Moneybox

Screwing Up a Medical Bill Is Really, Really Easy. Could This Startup Undo Those Mistakes?

According to one study, 90% of hospital bills examined contained errors. 

Photo by Joe Raedle/Getty Images

This post originally appeared on Inc.

When Victor Echevarria’s son was eight months old, the child had a febrile seizure. A few weeks after hospitalization, the baby was doing well—but the family faced another challenge.

“Go home, everything’s great; couple weeks later, the bills started coming,” recalls Echevarria, former vice president of business development at TaskRabbit. What he and his wife owed, which included some stray prenatal bills from her pregnancy: $12,000.

“Now I understand what people feel when they end up with ridiculously high bills,” says Echevarria. But the family was fortunate enough to correct errors in the billing, bringing the balance down to zero.

Errors in medical billing are common. One study found errors in 90 percent of hospital bills examined, according to ABC News. Echevarria’s startup Remedy Labs, which has been in beta since May and launches nationally this week, aims to bring that percentage down. The company has $1.9 million in seed funding from investors including Marc Benioff with Efficient Capacity, Semil Shah with Haystack, Slow Ventures, and more.

Founded in summer of 2015 with Marija Ringwelski, who comes from a background in health care, Remedy relies on a network of medical billing specialists to identify errors in clients’ medical bills. Remedy takes 20 percent of savings, or a maximum of $99 per order. The contracted specialists make a commission on savings from errors they find, in addition to an hourly wage.

If Remedy saves you $100, it takes $20 of those savings as payment. If the company saves you $1,000, it takes $99—and if they save you $12,000, they still take just $99. If they don’t find errors, they don’t charge you. “We don’t want to just transfer their liability,” says Echevarria, the company’s CEO.

Even with the $99 cap, “We can be profitable on every single bill where we find savings.”

It’s easy for errors to happen in medical billing, according to the chief executive. He pointed out that, per the tenth edition of medical billing and coding system International Classification of Diseases (ICD-10), the diagnosis code for having been bitten by a cow is w55.21; for cutting yourself with the lid of a can, w54.2.

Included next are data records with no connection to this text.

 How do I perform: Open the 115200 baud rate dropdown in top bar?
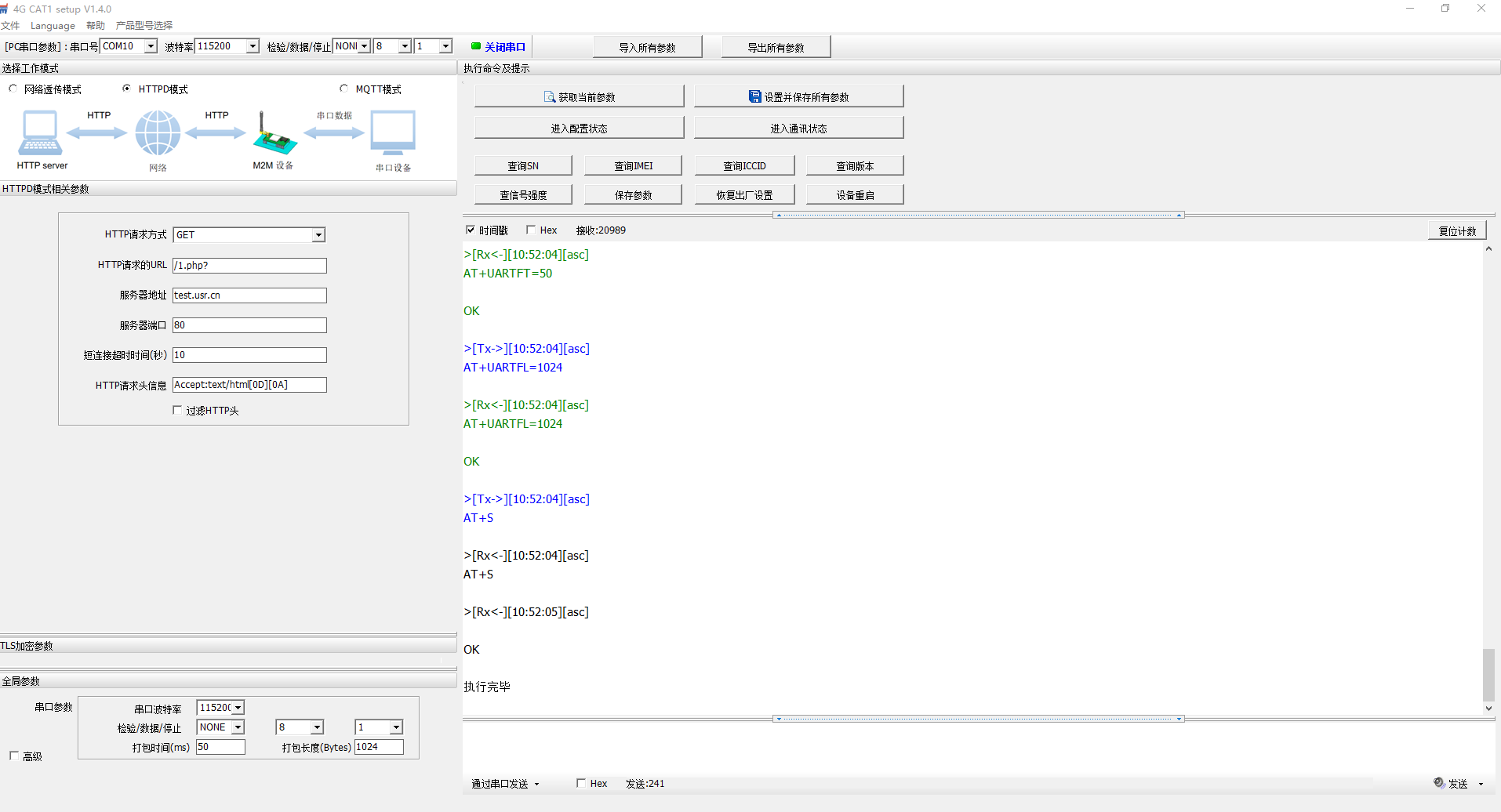pos(253,46)
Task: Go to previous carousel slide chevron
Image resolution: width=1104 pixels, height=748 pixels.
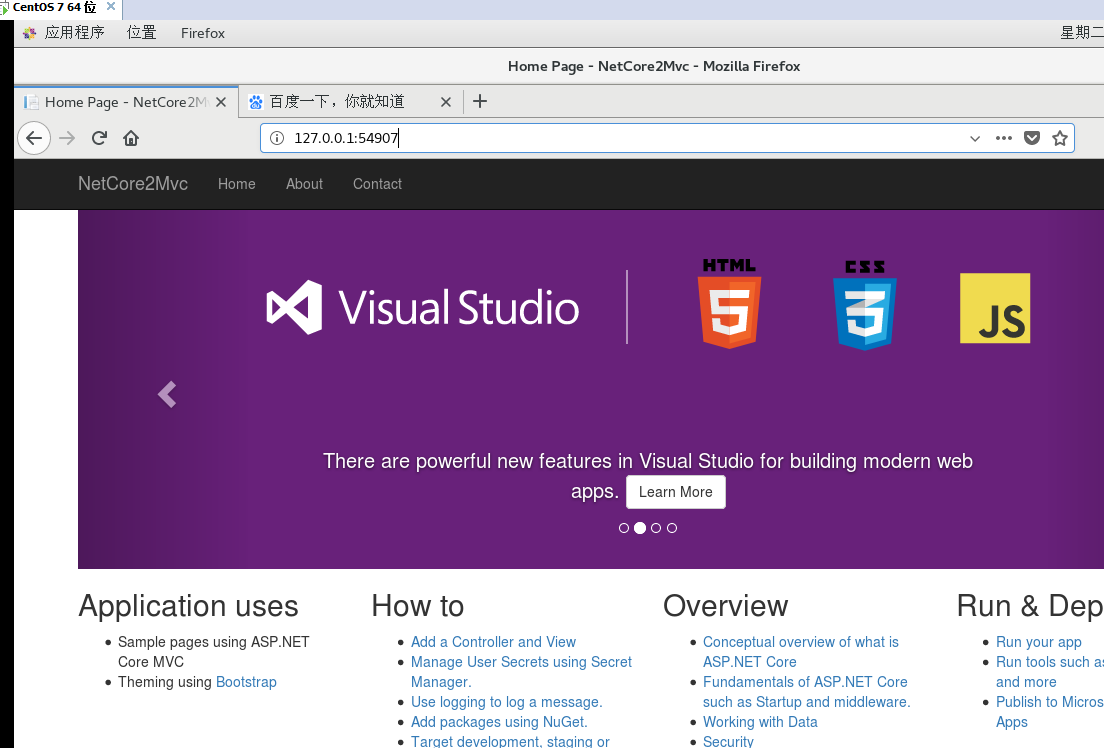Action: pos(167,394)
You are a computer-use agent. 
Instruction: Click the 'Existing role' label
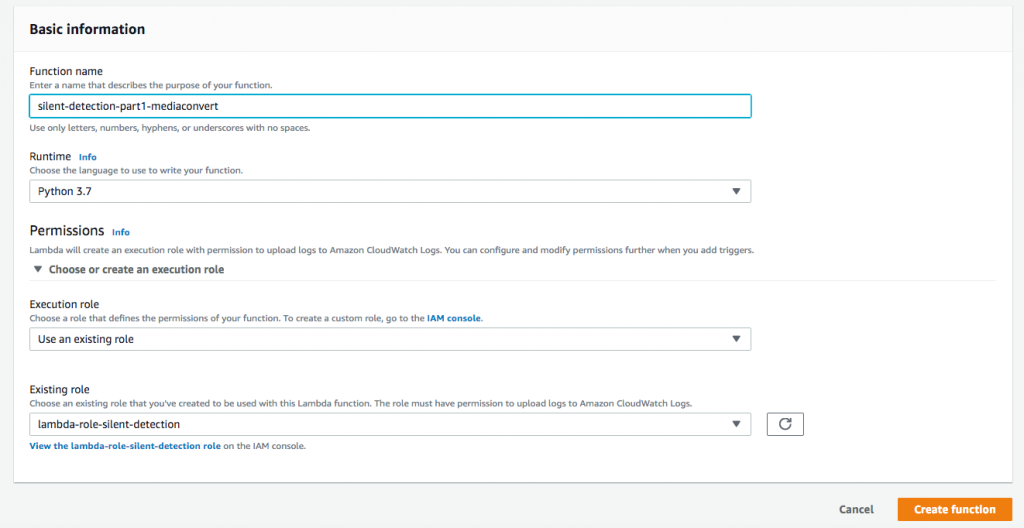pyautogui.click(x=61, y=389)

You can see how a person can make a career out of being able to find the right code for a specific ailment—and how the wrong code can make its way onto a bill.

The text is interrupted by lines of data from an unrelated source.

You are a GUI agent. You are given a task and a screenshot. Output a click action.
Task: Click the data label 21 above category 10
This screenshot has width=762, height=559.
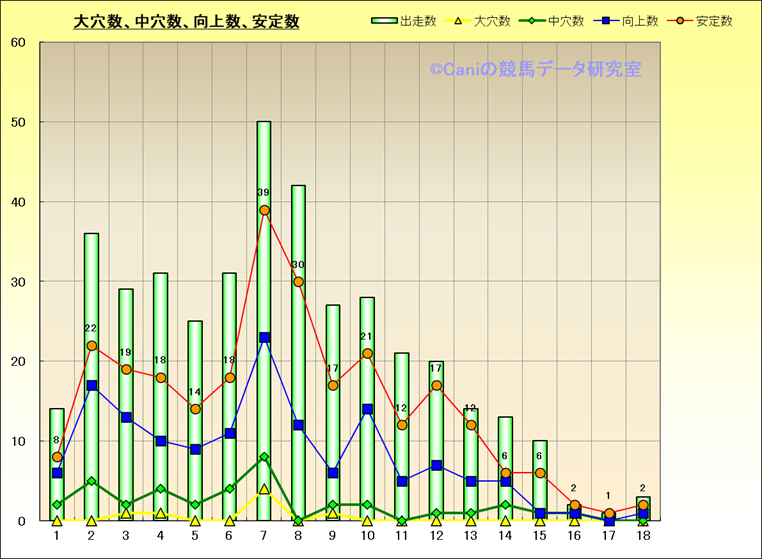coord(367,337)
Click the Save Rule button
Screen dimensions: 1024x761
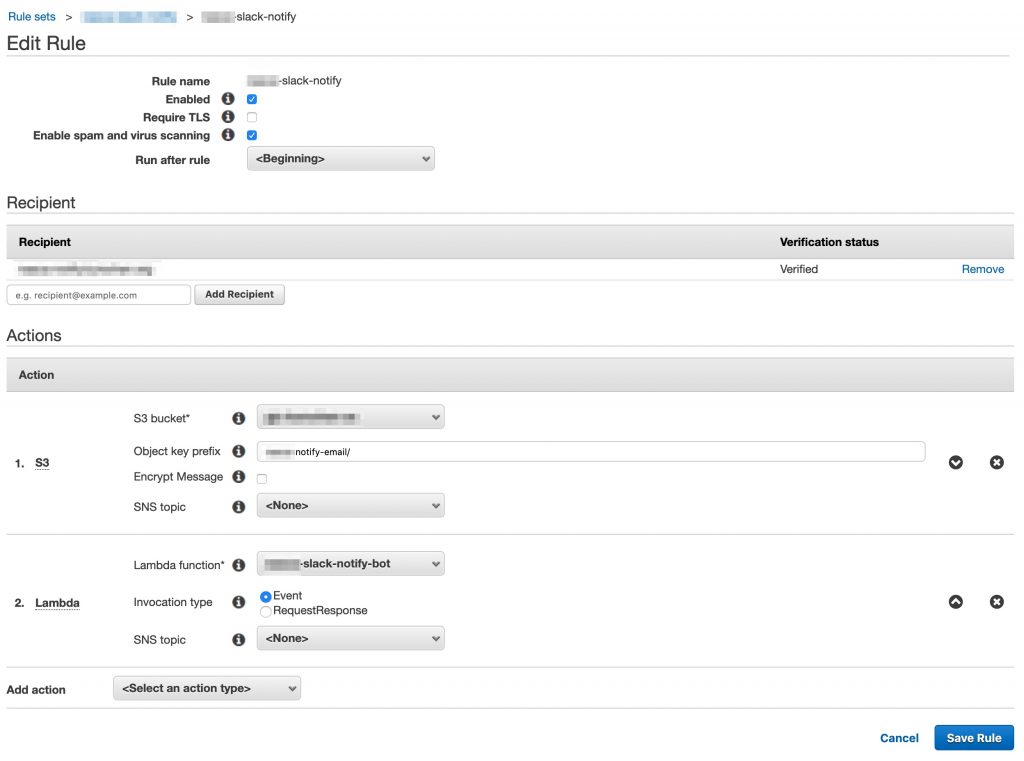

There are other opportunities for error as well. In the case of the bill for treatment of Echevarria’s son, an experience that occurred after the pair started working on the company, a few things happened. In addition to a coding error in the lab bill, there was a last name misspelling and an insurance discount that failed to be included.

Ringwelski, head of product, came up with the idea for Remedy after polling people at San Francisco bus stops about their greatest health care concerns. What she found, says Echevarria, was that “nobody understood why they were being billed what they were being billed.”

It’s a problem that can lead to greater costs, as some avoid preventative care due to fear of how they will be billed. There’s even an ICD-10 code that can be applied to such situations: Z91.120, “Patient’s intentional underdosing of medication regimen due to financial hardship.”

“Being poor is now diagnosable in our medical system,” says Echevarria.